Notre agitation s’agite fort peu. Il nous manque toujours un homme d’action. Quand surgira-t-il ? je l’ignore. Je devrais être cet homme, j’y suis poussé par la confiance unanime de mes collègues, but I cannot. Le caractère n’y est pas, et tous les conseils du monde ne peuvent point faire d’un roseau un chêne. Enfin, quand la question pressera les esprits, j’espère bien voir apparaître un Wilson.
Je vous envoie les cinq à six derniers numéros du Libre-Échange. Il est bien peu répandu, mais il m’a été assuré qu’il ne laissait pas que d’exercer quelque influence sur plusieurs de nos leading men.
Il paraît que notre ministère n’osera pas présenter cette année une loi de douane qui introduise dans la législation actuelle des changements sérieux. Cela décourage quelques-uns de nos amis. Quant à moi, je ne désire même pas des modifications actuelles. Arrière les lois qui précèdent le progrès de l’opinion ! et je ne désire pas pour mon pays autant le free-trade que l’esprit du free-trade.
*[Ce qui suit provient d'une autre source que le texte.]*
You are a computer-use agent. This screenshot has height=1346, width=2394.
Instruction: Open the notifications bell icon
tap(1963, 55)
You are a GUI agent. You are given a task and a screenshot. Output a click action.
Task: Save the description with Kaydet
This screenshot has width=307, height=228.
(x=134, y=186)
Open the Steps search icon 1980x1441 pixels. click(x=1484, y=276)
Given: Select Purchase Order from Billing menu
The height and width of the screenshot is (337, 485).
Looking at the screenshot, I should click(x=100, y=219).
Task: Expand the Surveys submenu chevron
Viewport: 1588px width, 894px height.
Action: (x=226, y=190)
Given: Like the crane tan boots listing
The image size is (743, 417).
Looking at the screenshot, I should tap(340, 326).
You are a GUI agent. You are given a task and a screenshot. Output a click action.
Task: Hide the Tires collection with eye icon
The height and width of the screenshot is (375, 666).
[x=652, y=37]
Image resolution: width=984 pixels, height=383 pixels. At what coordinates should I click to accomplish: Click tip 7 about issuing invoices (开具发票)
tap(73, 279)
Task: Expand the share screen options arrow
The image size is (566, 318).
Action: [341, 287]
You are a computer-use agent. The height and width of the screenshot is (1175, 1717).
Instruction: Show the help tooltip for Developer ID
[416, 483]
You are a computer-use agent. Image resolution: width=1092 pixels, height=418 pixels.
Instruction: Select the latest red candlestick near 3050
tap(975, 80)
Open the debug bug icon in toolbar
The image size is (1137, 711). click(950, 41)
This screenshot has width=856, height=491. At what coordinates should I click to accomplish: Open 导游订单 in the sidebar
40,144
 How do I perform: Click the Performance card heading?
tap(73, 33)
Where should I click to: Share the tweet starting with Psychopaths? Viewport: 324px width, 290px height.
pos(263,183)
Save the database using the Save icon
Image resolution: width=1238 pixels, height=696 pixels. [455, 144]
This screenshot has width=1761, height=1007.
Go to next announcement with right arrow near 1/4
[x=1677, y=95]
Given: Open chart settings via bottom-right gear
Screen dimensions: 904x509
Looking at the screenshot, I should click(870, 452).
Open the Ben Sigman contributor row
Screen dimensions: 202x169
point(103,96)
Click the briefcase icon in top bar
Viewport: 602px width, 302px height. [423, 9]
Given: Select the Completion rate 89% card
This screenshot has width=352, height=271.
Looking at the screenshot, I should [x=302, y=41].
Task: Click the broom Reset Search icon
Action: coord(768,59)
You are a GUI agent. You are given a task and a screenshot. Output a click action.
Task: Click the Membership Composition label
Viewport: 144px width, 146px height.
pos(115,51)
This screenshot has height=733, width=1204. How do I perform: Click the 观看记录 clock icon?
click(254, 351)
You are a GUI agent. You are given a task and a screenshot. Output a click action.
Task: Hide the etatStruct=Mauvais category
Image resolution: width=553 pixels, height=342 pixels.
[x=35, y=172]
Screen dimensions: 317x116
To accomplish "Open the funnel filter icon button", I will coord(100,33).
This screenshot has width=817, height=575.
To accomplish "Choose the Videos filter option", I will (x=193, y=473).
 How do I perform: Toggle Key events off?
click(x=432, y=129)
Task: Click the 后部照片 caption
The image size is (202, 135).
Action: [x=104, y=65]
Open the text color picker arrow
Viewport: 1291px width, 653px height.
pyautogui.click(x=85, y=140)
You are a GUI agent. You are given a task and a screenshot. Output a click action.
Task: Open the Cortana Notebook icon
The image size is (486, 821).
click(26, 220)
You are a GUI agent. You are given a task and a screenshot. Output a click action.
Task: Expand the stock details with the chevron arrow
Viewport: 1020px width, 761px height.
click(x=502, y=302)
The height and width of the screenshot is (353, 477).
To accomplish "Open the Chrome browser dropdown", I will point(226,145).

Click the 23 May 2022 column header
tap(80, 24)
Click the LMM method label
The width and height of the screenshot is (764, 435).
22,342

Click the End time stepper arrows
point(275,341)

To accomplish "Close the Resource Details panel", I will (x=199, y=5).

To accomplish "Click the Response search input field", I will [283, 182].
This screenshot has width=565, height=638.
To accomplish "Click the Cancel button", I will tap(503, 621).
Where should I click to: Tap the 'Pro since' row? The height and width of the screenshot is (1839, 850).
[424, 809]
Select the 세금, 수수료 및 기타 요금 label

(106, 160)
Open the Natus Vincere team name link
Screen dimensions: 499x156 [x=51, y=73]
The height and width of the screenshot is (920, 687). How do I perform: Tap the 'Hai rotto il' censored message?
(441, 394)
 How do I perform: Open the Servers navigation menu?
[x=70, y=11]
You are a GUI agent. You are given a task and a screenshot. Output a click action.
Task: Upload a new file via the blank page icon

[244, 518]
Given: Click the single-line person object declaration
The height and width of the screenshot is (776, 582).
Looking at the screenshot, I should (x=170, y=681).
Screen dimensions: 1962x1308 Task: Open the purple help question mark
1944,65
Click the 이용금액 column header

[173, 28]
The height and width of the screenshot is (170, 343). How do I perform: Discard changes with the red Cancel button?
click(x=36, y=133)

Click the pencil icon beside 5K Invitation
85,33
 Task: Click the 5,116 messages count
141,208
Le free-trade, c’est un peu plus de richesse ; l’esprit du free-trade, c’est la réforme de l’intelligence même, c’est-à-dire la source de toutes les réformes.
Vous me parlez de Naples, de Rome, de la Sardaigne et du Piémont. Mais vous ne me dites rien de la Toscane. Cependant ce pays doit être très-curieux à observer. Si vous rencontrez quelque bon ouvrage sur l’état de ce pays, tâchez de me l’envoyer. Je ne serais pas fâché d’avoir aussi dans mon humble bibliothèque quelques-uns des plus anciens économistes italiens, par exemple : Nicolo Donato. Je me figure que si la renommée n’était pas quelque peu capricieuse, Turgot et Ad. Smith, tout en conservant la gloire de grands hommes, perdraient celle d’inventeurs.